▶ Input records:
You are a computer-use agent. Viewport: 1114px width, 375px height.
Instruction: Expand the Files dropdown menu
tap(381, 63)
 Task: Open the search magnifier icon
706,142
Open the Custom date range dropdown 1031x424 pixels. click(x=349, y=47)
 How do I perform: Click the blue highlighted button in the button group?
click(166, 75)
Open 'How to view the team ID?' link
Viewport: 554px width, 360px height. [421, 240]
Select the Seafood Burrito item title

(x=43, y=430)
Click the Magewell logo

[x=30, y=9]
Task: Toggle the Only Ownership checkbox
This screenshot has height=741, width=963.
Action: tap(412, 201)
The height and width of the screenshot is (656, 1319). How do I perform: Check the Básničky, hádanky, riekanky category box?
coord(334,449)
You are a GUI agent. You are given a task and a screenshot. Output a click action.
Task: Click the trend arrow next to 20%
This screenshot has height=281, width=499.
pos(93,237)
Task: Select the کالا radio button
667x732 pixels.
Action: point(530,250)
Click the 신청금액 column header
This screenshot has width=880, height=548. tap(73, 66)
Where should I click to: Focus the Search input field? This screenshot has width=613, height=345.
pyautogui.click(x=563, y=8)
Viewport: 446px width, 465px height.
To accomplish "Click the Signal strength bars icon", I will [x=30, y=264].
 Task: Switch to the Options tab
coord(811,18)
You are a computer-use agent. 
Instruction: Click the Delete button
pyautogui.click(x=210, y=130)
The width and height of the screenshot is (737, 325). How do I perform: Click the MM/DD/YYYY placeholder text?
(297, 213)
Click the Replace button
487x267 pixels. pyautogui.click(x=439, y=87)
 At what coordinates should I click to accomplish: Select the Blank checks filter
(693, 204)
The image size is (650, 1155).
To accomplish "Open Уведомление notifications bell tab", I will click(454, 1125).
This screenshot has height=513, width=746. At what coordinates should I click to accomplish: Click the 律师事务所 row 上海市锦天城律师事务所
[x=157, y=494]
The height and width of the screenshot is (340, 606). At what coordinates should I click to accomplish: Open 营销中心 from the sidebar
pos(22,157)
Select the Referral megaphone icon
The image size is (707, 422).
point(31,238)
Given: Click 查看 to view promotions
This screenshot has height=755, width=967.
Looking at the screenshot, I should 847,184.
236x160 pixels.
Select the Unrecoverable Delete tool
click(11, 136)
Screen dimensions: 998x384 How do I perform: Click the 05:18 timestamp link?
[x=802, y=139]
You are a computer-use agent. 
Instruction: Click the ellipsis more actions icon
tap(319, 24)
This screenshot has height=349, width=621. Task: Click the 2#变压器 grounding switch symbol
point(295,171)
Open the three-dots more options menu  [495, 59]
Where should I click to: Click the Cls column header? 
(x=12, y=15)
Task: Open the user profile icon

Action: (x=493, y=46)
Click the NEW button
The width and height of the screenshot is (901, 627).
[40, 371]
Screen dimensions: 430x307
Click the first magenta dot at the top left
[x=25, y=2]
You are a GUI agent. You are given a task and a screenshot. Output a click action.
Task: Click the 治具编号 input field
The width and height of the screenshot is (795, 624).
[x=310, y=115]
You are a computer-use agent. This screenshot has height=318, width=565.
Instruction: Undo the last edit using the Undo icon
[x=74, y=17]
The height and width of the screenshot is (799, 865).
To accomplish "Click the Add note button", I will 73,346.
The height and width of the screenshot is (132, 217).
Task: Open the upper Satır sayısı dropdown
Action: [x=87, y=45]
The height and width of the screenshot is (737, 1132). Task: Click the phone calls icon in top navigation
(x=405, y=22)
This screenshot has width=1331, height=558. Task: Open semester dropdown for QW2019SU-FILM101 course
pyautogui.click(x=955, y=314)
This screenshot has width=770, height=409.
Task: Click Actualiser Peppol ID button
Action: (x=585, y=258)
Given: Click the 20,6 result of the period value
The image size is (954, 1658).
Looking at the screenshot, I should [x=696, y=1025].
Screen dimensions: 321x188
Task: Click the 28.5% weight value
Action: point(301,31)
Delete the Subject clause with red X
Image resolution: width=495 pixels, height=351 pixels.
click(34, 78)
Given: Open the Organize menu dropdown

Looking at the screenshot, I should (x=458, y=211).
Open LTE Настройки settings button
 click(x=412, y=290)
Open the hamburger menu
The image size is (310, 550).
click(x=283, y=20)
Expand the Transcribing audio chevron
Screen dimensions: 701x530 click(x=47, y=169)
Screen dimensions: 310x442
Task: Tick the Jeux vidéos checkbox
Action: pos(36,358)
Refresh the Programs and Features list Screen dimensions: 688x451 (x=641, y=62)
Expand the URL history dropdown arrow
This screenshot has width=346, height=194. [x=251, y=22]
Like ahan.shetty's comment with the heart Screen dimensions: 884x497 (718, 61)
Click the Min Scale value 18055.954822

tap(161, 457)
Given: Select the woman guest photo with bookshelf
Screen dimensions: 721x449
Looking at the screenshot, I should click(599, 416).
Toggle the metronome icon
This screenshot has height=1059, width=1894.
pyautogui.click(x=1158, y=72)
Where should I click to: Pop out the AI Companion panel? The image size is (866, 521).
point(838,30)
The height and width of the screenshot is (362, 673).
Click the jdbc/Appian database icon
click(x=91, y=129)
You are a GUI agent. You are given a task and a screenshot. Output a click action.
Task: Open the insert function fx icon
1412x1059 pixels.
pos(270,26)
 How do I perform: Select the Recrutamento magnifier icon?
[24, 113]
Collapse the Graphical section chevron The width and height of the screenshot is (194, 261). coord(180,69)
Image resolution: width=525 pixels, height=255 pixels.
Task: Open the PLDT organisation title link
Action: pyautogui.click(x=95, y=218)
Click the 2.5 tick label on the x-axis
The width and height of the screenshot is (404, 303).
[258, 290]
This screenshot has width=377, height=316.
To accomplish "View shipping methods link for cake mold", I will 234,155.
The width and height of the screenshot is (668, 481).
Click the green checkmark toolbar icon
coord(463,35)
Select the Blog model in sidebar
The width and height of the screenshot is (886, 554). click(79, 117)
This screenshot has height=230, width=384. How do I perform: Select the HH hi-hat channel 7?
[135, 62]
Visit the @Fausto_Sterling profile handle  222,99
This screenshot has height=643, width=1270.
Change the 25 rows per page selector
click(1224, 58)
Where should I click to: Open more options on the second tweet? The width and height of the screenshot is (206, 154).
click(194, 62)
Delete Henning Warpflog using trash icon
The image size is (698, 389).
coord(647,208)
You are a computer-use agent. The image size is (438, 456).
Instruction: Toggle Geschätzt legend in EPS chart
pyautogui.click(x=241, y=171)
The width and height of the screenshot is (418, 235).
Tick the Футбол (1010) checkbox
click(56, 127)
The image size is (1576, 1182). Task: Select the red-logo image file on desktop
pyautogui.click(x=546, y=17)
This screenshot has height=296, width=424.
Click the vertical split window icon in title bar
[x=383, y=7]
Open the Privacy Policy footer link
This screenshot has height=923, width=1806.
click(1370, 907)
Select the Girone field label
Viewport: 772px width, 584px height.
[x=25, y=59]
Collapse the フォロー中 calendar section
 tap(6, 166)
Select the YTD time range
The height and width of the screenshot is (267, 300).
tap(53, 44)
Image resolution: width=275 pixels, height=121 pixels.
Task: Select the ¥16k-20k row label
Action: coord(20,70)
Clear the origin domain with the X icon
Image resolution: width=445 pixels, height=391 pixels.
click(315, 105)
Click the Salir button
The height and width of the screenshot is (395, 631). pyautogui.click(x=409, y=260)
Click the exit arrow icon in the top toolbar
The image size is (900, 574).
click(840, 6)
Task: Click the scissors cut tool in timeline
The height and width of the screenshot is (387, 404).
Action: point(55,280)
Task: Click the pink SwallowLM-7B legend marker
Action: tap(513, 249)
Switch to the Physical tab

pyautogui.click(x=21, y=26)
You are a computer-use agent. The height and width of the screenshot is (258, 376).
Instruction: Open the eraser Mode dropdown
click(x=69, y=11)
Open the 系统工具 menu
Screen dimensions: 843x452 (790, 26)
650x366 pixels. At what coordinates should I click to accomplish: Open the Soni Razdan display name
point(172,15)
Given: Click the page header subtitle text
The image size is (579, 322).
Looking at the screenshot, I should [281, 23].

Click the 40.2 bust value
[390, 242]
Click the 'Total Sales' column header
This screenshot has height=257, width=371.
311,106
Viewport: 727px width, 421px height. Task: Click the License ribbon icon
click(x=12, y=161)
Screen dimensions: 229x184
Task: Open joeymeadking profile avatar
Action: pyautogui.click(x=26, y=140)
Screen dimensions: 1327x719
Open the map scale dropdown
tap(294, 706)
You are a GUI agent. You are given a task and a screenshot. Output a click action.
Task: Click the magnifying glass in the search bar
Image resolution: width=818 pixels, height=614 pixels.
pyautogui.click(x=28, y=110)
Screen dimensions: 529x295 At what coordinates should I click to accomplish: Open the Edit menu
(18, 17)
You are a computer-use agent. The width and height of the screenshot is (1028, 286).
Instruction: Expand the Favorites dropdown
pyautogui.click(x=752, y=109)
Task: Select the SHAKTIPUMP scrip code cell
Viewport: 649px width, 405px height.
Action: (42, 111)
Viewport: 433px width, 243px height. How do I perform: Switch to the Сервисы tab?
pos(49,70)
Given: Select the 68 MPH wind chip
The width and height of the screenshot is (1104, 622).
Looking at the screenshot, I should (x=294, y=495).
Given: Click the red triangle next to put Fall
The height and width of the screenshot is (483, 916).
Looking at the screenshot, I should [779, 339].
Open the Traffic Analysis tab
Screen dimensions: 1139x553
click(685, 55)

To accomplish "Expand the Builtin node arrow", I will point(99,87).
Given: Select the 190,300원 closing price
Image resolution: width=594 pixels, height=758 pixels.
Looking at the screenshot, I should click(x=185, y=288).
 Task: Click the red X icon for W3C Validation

▶ Action item: Copy out every line from the records that has the word "next".

▶ Response area:
Task: Click the trend arrow next to 20%
Given: Click the red triangle next to put Fall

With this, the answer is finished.